Across the entries below, the lines containing "computer" should be counted and only their number returned.

(Material to process)

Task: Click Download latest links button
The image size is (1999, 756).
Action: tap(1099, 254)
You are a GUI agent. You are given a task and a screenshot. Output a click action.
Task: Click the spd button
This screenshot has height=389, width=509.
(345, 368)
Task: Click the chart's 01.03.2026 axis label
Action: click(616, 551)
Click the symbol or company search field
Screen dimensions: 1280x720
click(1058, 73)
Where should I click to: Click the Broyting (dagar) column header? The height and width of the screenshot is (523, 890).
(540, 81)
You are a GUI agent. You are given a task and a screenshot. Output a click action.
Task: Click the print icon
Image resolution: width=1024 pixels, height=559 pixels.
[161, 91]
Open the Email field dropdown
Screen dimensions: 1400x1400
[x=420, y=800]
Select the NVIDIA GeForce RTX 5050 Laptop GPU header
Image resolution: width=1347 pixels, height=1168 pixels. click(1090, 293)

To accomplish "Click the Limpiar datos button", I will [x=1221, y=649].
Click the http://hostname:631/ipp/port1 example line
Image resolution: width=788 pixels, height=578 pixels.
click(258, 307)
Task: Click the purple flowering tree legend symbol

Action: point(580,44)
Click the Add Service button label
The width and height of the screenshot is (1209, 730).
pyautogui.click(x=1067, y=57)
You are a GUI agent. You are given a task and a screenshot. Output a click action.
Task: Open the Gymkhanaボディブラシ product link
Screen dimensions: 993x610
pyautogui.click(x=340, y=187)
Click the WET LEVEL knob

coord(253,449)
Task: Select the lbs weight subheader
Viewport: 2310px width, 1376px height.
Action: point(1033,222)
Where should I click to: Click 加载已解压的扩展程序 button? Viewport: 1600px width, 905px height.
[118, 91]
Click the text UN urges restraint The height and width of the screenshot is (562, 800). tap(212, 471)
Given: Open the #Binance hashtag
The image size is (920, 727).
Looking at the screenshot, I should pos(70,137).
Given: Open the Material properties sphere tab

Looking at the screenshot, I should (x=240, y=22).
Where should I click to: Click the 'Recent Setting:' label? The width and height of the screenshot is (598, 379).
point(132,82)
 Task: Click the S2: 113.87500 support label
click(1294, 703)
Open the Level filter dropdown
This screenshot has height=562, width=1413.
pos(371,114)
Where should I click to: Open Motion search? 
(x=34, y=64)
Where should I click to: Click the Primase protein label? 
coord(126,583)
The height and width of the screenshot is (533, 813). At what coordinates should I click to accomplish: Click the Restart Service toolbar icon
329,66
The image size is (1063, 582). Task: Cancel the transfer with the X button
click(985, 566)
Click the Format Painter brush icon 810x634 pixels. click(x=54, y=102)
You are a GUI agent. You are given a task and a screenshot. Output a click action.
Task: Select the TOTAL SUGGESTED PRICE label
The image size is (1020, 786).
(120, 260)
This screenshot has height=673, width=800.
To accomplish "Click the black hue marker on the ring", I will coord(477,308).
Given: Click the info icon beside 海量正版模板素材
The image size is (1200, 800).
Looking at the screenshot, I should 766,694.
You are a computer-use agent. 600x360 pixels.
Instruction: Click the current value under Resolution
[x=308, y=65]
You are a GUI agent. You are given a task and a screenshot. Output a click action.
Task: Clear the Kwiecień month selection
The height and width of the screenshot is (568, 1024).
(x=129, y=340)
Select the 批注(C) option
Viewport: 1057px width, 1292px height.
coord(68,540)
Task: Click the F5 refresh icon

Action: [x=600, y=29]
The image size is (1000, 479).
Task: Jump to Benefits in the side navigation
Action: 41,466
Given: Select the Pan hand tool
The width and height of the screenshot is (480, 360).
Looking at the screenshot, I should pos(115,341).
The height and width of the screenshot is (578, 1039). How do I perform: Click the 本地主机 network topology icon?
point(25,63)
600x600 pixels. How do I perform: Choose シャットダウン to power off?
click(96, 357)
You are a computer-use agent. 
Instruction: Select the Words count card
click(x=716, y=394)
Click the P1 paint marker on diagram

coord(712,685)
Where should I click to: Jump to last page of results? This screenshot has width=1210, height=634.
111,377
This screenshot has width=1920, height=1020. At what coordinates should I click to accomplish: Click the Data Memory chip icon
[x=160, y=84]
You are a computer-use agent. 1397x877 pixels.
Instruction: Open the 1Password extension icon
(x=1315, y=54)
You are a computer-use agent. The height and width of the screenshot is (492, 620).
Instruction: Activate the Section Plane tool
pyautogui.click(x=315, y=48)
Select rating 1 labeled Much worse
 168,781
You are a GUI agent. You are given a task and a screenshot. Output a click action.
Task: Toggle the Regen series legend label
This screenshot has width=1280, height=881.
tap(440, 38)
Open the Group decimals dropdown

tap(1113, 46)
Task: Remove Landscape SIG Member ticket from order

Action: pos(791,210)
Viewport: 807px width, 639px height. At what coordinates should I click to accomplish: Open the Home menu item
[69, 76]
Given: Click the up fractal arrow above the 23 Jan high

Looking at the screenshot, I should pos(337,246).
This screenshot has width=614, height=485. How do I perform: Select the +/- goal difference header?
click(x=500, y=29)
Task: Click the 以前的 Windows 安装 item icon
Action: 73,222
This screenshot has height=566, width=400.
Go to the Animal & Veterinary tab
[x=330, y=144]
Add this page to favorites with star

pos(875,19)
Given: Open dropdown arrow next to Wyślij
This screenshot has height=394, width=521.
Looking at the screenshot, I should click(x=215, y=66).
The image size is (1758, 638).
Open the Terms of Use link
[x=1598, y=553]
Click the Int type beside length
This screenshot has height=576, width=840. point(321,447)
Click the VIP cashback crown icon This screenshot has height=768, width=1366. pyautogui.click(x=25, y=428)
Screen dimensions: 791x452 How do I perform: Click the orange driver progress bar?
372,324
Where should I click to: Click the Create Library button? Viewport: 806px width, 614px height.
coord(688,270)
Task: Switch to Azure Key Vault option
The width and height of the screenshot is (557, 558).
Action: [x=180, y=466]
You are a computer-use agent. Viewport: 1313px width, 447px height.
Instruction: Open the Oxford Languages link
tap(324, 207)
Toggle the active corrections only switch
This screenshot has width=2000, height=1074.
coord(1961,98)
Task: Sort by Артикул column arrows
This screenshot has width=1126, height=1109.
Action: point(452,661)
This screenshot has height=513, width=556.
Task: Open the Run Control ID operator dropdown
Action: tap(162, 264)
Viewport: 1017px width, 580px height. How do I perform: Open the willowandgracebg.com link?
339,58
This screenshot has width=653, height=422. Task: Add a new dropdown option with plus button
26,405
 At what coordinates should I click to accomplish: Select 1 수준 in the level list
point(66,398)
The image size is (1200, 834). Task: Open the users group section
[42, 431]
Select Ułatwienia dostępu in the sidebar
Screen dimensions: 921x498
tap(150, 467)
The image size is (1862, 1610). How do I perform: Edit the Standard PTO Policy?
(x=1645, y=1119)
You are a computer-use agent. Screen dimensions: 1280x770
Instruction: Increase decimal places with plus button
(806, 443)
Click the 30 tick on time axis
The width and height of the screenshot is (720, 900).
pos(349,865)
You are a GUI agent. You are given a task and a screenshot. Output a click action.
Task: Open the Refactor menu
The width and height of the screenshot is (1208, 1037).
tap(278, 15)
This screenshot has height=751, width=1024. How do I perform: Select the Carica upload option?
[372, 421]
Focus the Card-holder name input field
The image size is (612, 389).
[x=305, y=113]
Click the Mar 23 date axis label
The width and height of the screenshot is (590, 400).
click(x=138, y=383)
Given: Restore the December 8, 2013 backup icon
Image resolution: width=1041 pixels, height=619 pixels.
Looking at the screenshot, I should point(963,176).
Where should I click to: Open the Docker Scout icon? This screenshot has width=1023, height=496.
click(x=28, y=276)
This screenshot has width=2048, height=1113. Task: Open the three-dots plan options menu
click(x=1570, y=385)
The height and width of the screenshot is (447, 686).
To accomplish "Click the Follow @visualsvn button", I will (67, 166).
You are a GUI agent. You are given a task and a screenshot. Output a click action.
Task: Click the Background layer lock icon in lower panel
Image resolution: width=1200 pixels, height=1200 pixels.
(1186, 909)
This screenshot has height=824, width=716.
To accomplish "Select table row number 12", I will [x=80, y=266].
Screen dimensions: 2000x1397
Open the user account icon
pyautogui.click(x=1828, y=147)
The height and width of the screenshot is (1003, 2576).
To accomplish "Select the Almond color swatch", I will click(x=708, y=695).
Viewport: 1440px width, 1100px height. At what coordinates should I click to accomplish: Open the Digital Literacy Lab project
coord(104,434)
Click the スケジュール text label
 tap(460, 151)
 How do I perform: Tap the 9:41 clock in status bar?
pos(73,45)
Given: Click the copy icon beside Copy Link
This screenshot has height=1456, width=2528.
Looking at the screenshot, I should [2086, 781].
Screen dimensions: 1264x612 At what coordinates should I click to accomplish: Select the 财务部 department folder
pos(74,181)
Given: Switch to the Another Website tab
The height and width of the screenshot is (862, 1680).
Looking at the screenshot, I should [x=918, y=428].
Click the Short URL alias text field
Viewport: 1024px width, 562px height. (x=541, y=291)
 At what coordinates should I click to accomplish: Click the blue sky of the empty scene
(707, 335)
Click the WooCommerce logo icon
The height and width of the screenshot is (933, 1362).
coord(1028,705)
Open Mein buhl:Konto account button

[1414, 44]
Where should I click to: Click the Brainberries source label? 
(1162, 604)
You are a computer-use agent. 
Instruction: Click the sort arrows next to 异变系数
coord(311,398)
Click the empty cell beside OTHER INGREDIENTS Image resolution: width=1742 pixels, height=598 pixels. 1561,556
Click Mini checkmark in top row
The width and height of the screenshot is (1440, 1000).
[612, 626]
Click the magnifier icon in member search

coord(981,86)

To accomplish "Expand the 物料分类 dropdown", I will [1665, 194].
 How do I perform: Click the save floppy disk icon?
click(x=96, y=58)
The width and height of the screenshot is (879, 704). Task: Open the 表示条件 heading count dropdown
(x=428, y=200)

(End Material to process)

- [Your solution]: 7